Because E°cell values are calculated using differences in electrode potentials, the absolute value is less important than relative comparisons between half-cells.
Overpotential is the extra voltage required to drive an electrochemical reaction at a practical rate.
It arises due to kinetic barriers such as slow electron transfer or surface resistance at electrodes.
As a result, the measured cell voltage is often lower than the predicted standard cell potential.
A large positive E°cell indicates strong thermodynamic favourability but does not account for reaction rate.
If the reaction has a very high activation energy or involves complex electron transfer steps, it may proceed extremely slowly.
This makes the reaction difficult to observe without catalysts or specialised conditions.
When gases are involved in redox reactions, changing pressure alters the effective concentration of the gaseous species.
Increasing pressure generally favours reactions consuming gas molecules, which can increase the measured cell potential.
Lower pressure has the opposite effect, potentially reducing feasibility under non-standard conditions.
Industrial systems rarely operate under standard conditions of concentration, temperature, or pressure.
Electrode materials, impurities, and large-scale mass transport effects can significantly alter reaction behaviour.
As a result, standard cell potentials are used as a starting guide rather than a precise predictor of real performance.
Practice Questions
A redox reaction has a positive standard cell potential, E°cell.
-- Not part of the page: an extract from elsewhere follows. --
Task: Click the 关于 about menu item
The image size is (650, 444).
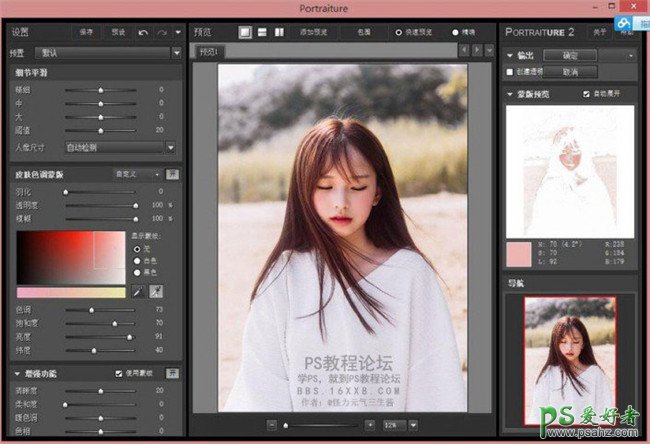Action: 599,32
Explain why this does not always mean the reaction will occur at a measurable rate under standard conditions.
(2 marks)
Award marks as follows:
1 mark for stating that a positive E°cell only indicates thermodynamic feasibility or that the reaction is energetically favourable.
1 mark for explaining that the reaction may be kinetically limited, for example due to a high activation energy or slow electron transfer, meaning the reaction rate is very slow.
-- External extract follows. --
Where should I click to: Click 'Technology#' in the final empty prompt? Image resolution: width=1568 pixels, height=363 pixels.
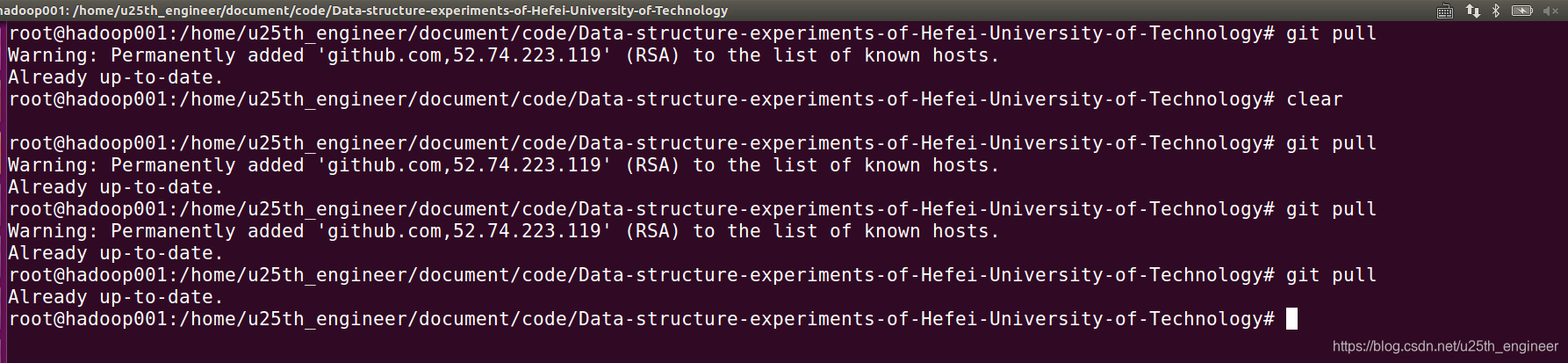pyautogui.click(x=1212, y=319)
Standard electrode potentials are used to predict the feasibility of redox reactions.
Explain how standard cell potentials are used to predict feasibility and discuss two limitations of these predictions.
(5 marks)
Award marks as follows:
1 mark for stating that standard cell potential is calculated from the difference between the standard electrode potentials of the two half-cells.
1 mark for stating that a positive E°cell indicates that the reaction is thermodynamically feasible or spontaneous under standard conditions.
1 mark for explaining a kinetic limitation, such as high activation energy, slow reaction rate, or surface limitations at electrodes.
1 mark for explaining a concentration limitation, such as non-standard ion concentrations changing electrode potentials or shifting equilibrium.
1 mark for clear linkage between these limitations and why a reaction predicted to be feasible may not proceed or may not produce the expected voltage.